### DATA ENTRIES ###

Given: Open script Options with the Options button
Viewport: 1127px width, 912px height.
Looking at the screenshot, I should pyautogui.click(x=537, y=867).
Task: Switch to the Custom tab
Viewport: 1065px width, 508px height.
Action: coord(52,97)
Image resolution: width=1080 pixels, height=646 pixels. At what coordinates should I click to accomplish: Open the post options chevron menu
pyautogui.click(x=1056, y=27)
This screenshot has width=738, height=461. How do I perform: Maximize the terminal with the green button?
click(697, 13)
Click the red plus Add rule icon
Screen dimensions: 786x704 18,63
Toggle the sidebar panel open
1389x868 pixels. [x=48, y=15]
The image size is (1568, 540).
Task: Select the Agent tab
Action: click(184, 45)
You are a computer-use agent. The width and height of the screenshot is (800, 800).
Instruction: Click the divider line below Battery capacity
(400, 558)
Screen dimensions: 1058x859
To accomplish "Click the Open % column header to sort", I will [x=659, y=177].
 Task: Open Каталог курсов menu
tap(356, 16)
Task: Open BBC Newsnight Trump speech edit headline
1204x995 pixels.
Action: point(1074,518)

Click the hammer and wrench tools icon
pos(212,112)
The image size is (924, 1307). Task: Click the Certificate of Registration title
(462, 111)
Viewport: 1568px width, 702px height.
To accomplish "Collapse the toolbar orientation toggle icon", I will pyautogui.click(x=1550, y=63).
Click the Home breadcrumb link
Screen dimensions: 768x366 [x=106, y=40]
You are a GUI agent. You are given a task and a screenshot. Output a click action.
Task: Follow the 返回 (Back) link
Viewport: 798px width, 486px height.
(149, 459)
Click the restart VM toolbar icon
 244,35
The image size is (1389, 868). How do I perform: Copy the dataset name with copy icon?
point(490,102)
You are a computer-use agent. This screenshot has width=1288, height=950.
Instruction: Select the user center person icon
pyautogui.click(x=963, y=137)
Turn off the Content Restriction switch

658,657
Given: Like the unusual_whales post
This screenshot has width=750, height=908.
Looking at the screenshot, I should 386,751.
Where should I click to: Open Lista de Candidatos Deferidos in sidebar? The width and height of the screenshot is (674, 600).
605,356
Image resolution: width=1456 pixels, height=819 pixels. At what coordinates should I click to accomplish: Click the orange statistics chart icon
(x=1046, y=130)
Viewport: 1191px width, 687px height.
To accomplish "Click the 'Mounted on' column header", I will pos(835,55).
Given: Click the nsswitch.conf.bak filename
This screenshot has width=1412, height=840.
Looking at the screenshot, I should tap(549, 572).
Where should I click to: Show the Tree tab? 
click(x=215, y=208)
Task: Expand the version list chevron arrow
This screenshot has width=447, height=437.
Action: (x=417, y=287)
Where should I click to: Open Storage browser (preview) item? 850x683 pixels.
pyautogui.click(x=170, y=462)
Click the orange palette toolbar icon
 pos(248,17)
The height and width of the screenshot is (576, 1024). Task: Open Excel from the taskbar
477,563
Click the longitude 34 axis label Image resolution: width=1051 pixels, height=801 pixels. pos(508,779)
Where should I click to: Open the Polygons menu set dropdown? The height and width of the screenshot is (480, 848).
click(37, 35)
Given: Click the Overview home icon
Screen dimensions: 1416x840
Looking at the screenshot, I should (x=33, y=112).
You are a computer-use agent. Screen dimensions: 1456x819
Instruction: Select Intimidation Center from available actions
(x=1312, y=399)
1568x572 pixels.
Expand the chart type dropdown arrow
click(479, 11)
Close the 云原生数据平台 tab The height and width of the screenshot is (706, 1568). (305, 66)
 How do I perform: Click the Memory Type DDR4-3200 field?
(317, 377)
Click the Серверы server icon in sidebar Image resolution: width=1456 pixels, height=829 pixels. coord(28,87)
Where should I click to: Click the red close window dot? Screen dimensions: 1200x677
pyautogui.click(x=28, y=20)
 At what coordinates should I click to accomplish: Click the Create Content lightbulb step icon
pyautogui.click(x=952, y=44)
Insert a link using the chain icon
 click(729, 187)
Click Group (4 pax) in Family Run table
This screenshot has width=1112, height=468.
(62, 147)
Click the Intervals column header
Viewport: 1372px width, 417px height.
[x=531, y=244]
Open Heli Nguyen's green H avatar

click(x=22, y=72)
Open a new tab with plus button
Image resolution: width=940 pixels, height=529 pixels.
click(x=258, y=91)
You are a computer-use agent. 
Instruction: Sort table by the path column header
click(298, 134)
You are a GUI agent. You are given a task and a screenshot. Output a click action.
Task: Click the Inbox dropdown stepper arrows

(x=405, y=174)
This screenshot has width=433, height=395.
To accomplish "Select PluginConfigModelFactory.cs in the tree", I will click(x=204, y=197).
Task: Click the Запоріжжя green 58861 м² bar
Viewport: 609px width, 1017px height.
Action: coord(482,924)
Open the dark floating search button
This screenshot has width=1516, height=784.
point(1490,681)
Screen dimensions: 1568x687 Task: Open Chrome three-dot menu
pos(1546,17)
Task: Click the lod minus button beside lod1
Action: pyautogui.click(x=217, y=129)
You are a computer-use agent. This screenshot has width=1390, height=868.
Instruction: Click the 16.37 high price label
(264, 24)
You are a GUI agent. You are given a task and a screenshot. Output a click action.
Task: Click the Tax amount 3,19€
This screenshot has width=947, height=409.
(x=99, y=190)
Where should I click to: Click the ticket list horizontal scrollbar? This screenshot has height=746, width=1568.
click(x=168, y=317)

###

*EXERCISE DESCRIPTION*
Convert the records above into a Markdown table with one row per line, left to right in the columns Row and Line, numbering the rows in order and leaving out blank lines.

*SOLUTION FOR THIS TASK*
| Row | Line |
|---|---|
| 1 | Given: Open script Options with the Options button |
| 2 | Viewport: 1127px width, 912px height. |
| 3 | Looking at the screenshot, I should pyautogui.click(x=537, y=867). |
| 4 | Task: Switch to the Custom tab |
| 5 | Viewport: 1065px width, 508px height. |
| 6 | Action: coord(52,97) |
| 7 | Image resolution: width=1080 pixels, height=646 pixels. At what coordinates should I click to accomplish: Open the post options chevron menu |
| 8 | pyautogui.click(x=1056, y=27) |
| 9 | This screenshot has width=738, height=461. How do I perform: Maximize the terminal with the green button? |
| 10 | click(697, 13) |
| 11 | Click the red plus Add rule icon |
| 12 | Screen dimensions: 786x704 18,63 |
| 13 | Toggle the sidebar panel open |
| 14 | 1389x868 pixels. [x=48, y=15] |
| 15 | The image size is (1568, 540). |
| 16 | Task: Select the Agent tab |
| 17 | Action: click(184, 45) |
| 18 | You are a computer-use agent. The width and height of the screenshot is (800, 800). |
| 19 | Instruction: Click the divider line below Battery capacity |
| 20 | (400, 558) |
| 21 | Screen dimensions: 1058x859 |
| 22 | To accomplish "Click the Open % column header to sort", I will [x=659, y=177]. |
| 23 |  Task: Open Каталог курсов menu |
| 24 | tap(356, 16) |
| 25 | Task: Open BBC Newsnight Trump speech edit headline |
| 26 | 1204x995 pixels. |
| 27 | Action: point(1074,518) |
| 28 | Click the hammer and wrench tools icon |
| 29 | pos(212,112) |
| 30 | The image size is (924, 1307). Task: Click the Certificate of Registration title |
| 31 | (462, 111) |
| 32 | Viewport: 1568px width, 702px height. |
| 33 | To accomplish "Collapse the toolbar orientation toggle icon", I will pyautogui.click(x=1550, y=63). |
| 34 | Click the Home breadcrumb link |
| 35 | Screen dimensions: 768x366 [x=106, y=40] |
| 36 | You are a GUI agent. You are given a task and a screenshot. Output a click action. |
| 37 | Task: Follow the 返回 (Back) link |
| 38 | Viewport: 798px width, 486px height. |
| 39 | (149, 459) |
| 40 | Click the restart VM toolbar icon |
| 41 |  244,35 |
| 42 | The image size is (1389, 868). How do I perform: Copy the dataset name with copy icon? |
| 43 | point(490,102) |
| 44 | You are a computer-use agent. This screenshot has width=1288, height=950. |
| 45 | Instruction: Select the user center person icon |
| 46 | pyautogui.click(x=963, y=137) |
| 47 | Turn off the Content Restriction switch |
| 48 | 658,657 |
| 49 | Given: Like the unusual_whales post |
| 50 | This screenshot has width=750, height=908. |
| 51 | Looking at the screenshot, I should 386,751. |
| 52 | Where should I click to: Open Lista de Candidatos Deferidos in sidebar? The width and height of the screenshot is (674, 600). |
| 53 | 605,356 |
| 54 | Image resolution: width=1456 pixels, height=819 pixels. At what coordinates should I click to accomplish: Click the orange statistics chart icon |
| 55 | (x=1046, y=130) |
| 56 | Viewport: 1191px width, 687px height. |
| 57 | To accomplish "Click the 'Mounted on' column header", I will pos(835,55). |
| 58 | Given: Click the nsswitch.conf.bak filename |
| 59 | This screenshot has width=1412, height=840. |
| 60 | Looking at the screenshot, I should tap(549, 572). |
| 61 | Where should I click to: Show the Tree tab?  |
| 62 | click(x=215, y=208) |
| 63 | Task: Expand the version list chevron arrow |
| 64 | This screenshot has width=447, height=437. |
| 65 | Action: (x=417, y=287) |
| 66 | Where should I click to: Open Storage browser (preview) item? 850x683 pixels. |
| 67 | pyautogui.click(x=170, y=462) |
| 68 | Click the orange palette toolbar icon |
| 69 |  pos(248,17) |
| 70 | The height and width of the screenshot is (576, 1024). Task: Open Excel from the taskbar |
| 71 | 477,563 |
| 72 | Click the longitude 34 axis label Image resolution: width=1051 pixels, height=801 pixels. pos(508,779) |
| 73 | Where should I click to: Open the Polygons menu set dropdown? The height and width of the screenshot is (480, 848). |
| 74 | click(37, 35) |
| 75 | Given: Click the Overview home icon |
| 76 | Screen dimensions: 1416x840 |
| 77 | Looking at the screenshot, I should (x=33, y=112). |
| 78 | You are a computer-use agent. Screen dimensions: 1456x819 |
| 79 | Instruction: Select Intimidation Center from available actions |
| 80 | (x=1312, y=399) |
| 81 | 1568x572 pixels. |
| 82 | Expand the chart type dropdown arrow |
| 83 | click(479, 11) |
| 84 | Close the 云原生数据平台 tab The height and width of the screenshot is (706, 1568). (305, 66) |
| 85 |  How do I perform: Click the Memory Type DDR4-3200 field? |
| 86 | (317, 377) |
| 87 | Click the Серверы server icon in sidebar Image resolution: width=1456 pixels, height=829 pixels. coord(28,87) |
| 88 | Where should I click to: Click the red close window dot? Screen dimensions: 1200x677 |
| 89 | pyautogui.click(x=28, y=20) |
| 90 |  At what coordinates should I click to accomplish: Click the Create Content lightbulb step icon |
| 91 | pyautogui.click(x=952, y=44) |
| 92 | Insert a link using the chain icon |
| 93 |  click(729, 187) |
| 94 | Click Group (4 pax) in Family Run table |
| 95 | This screenshot has width=1112, height=468. |
| 96 | (62, 147) |
| 97 | Click the Intervals column header |
| 98 | Viewport: 1372px width, 417px height. |
| 99 | [x=531, y=244] |
| 100 | Open Heli Nguyen's green H avatar |
| 101 | click(x=22, y=72) |
| 102 | Open a new tab with plus button |
| 103 | Image resolution: width=940 pixels, height=529 pixels. |
| 104 | click(x=258, y=91) |
| 105 | You are a computer-use agent.  |
| 106 | Instruction: Sort table by the path column header |
| 107 | click(298, 134) |
| 108 | You are a GUI agent. You are given a task and a screenshot. Output a click action. |
| 109 | Task: Click the Inbox dropdown stepper arrows |
| 110 | (x=405, y=174) |
| 111 | This screenshot has width=433, height=395. |
| 112 | To accomplish "Select PluginConfigModelFactory.cs in the tree", I will click(x=204, y=197). |
| 113 | Task: Click the Запоріжжя green 58861 м² bar |
| 114 | Viewport: 609px width, 1017px height. |
| 115 | Action: coord(482,924) |
| 116 | Open the dark floating search button |
| 117 | This screenshot has width=1516, height=784. |
| 118 | point(1490,681) |
| 119 | Screen dimensions: 1568x687 Task: Open Chrome three-dot menu |
| 120 | pos(1546,17) |
| 121 | Task: Click the lod minus button beside lod1 |
| 122 | Action: pyautogui.click(x=217, y=129) |
| 123 | You are a computer-use agent. This screenshot has width=1390, height=868. |
| 124 | Instruction: Click the 16.37 high price label |
| 125 | (264, 24) |
| 126 | You are a GUI agent. You are given a task and a screenshot. Output a click action. |
| 127 | Task: Click the Tax amount 3,19€ |
| 128 | This screenshot has width=947, height=409. |
| 129 | (x=99, y=190) |
| 130 | Where should I click to: Click the ticket list horizontal scrollbar? This screenshot has height=746, width=1568. |
| 131 | click(x=168, y=317) |